A review by daja57
Fingersmith by Sarah Waters

3.0

Sue, brought up among thieves, is sent as a maid to a posh house as part of a plan to steal the fortune of an heiress. Set in mid to late Victorian times and with settings of a thieves' kitchen, a stately home and a lunatic asylum, there is a very Dickensian feel to this novel. It is big and slow-moving, taking time to build the characters, all of whom and beautifully drawn (in contrast to Dickens whose eccentrics are more picturesque but less convincing). The thoroughness of the story-telling meant that, for me, the story dragged a little in the second part (when the events of the first part are more or less repeated from the perspective of a different protagonist and so there is little 'new' stuff). But the ending of the first part had a brilliant twist I completely failed to see coming.

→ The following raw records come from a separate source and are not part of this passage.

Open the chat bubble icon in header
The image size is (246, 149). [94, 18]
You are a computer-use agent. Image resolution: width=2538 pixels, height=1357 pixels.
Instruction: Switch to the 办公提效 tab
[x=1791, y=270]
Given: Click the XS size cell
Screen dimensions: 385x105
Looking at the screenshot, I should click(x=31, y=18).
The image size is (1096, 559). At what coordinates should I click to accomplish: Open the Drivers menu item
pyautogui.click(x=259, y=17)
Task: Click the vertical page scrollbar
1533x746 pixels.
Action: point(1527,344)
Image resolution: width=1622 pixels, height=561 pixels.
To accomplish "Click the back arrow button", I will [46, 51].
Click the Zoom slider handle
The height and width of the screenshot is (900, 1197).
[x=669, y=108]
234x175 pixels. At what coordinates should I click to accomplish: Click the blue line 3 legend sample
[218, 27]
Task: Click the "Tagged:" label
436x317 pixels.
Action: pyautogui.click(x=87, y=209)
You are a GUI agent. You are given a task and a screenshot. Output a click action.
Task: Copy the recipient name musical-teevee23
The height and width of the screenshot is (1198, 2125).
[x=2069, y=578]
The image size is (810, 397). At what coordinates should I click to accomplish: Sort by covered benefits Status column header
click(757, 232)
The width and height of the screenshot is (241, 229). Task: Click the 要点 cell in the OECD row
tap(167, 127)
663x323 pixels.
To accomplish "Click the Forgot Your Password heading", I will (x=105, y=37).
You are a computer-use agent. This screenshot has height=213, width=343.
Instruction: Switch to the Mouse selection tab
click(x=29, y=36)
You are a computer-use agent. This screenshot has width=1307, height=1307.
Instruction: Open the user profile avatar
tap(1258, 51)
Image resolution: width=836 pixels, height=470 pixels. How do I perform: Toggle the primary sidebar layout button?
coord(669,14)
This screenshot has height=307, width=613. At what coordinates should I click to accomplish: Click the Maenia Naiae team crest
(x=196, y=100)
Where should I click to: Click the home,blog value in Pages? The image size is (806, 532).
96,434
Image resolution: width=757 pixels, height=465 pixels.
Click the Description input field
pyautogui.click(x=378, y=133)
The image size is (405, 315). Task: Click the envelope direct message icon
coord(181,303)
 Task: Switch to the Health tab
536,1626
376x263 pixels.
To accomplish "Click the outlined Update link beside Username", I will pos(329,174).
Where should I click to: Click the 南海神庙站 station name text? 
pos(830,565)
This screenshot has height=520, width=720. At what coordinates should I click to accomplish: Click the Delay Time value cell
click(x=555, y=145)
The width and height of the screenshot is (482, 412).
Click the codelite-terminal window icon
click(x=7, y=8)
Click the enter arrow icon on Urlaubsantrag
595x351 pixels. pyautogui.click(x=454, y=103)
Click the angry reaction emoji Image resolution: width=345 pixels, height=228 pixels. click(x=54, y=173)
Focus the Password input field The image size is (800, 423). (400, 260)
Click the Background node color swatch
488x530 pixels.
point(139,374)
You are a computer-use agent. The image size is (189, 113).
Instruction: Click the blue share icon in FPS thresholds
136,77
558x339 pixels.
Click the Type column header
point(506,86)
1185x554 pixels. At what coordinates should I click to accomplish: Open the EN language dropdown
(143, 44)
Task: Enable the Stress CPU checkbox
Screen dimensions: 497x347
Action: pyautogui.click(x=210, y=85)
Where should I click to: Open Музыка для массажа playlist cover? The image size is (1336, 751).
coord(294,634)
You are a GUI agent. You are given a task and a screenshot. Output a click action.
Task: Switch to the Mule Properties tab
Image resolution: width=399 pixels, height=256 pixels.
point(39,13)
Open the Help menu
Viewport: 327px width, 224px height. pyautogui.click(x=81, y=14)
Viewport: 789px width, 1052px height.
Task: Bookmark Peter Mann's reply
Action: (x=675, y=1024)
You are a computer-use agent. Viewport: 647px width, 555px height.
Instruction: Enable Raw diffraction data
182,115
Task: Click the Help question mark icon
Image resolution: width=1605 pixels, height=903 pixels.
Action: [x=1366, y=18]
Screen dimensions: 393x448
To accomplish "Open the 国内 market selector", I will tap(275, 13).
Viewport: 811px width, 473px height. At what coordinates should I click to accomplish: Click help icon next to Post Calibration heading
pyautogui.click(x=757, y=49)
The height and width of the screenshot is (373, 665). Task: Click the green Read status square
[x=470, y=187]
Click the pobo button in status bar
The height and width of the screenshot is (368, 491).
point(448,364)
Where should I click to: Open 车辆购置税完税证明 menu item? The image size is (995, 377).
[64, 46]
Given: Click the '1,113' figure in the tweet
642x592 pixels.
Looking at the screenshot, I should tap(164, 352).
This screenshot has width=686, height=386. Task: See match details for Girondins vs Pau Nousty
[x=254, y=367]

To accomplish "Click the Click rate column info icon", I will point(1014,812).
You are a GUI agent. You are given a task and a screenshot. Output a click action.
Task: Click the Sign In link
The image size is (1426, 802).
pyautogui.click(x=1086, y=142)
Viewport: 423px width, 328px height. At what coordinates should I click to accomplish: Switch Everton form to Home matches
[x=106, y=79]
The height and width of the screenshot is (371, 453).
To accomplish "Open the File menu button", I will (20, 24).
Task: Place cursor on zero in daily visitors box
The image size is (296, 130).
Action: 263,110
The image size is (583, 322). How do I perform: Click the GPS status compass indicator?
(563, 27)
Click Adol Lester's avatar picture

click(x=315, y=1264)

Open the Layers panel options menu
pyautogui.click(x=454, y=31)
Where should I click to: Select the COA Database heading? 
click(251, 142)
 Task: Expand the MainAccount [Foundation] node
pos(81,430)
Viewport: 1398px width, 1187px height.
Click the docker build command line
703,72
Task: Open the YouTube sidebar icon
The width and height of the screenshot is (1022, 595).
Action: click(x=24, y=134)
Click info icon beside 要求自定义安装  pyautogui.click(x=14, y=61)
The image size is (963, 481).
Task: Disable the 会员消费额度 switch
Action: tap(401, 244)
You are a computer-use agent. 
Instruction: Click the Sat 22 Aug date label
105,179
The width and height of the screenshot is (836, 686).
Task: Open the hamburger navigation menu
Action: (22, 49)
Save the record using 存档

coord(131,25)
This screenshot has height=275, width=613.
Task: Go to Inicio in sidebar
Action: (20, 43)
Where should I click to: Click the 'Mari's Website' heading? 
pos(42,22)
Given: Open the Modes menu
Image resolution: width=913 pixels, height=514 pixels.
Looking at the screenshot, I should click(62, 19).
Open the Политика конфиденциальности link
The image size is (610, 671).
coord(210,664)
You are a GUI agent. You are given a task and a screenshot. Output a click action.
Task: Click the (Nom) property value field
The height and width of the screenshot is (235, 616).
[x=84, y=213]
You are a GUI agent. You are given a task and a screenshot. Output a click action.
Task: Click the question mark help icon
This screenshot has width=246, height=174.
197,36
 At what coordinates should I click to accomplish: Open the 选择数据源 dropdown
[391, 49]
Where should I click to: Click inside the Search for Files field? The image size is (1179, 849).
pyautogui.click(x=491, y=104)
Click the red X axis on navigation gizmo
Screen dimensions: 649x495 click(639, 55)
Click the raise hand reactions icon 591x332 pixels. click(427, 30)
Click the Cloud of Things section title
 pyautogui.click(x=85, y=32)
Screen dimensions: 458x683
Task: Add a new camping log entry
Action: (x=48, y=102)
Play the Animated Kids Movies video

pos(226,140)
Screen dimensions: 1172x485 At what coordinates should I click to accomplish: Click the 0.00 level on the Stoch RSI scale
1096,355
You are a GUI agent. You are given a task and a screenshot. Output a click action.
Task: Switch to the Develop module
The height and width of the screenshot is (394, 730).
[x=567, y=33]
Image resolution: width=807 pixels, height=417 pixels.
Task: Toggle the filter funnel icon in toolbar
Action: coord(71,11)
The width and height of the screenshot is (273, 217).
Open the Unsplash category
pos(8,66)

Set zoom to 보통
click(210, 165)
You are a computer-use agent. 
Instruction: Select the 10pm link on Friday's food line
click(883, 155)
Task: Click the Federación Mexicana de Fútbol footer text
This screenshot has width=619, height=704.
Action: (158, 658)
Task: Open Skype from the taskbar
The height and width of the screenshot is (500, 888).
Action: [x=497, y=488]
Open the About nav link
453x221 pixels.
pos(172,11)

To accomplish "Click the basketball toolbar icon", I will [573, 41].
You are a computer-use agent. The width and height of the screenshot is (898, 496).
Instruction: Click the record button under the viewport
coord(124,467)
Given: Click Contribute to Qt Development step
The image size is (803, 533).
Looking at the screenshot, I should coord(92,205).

There are moments of pin-point-perfect description: "The moon struck the rushes of the further bank, and made spears of them, with wicked points ... I saw the oars dip and rise, and scatter coins of moonlight." and there are moments straight out of Dickens: "You think you've torments ... Have these knuckles for an hour - have these thumbs. Here's torments, with mustard on. Here's torments, with whips."

A large and slow-moving book with a very Dickensian feeling for the period.

Shortlisted for the Booker Prize.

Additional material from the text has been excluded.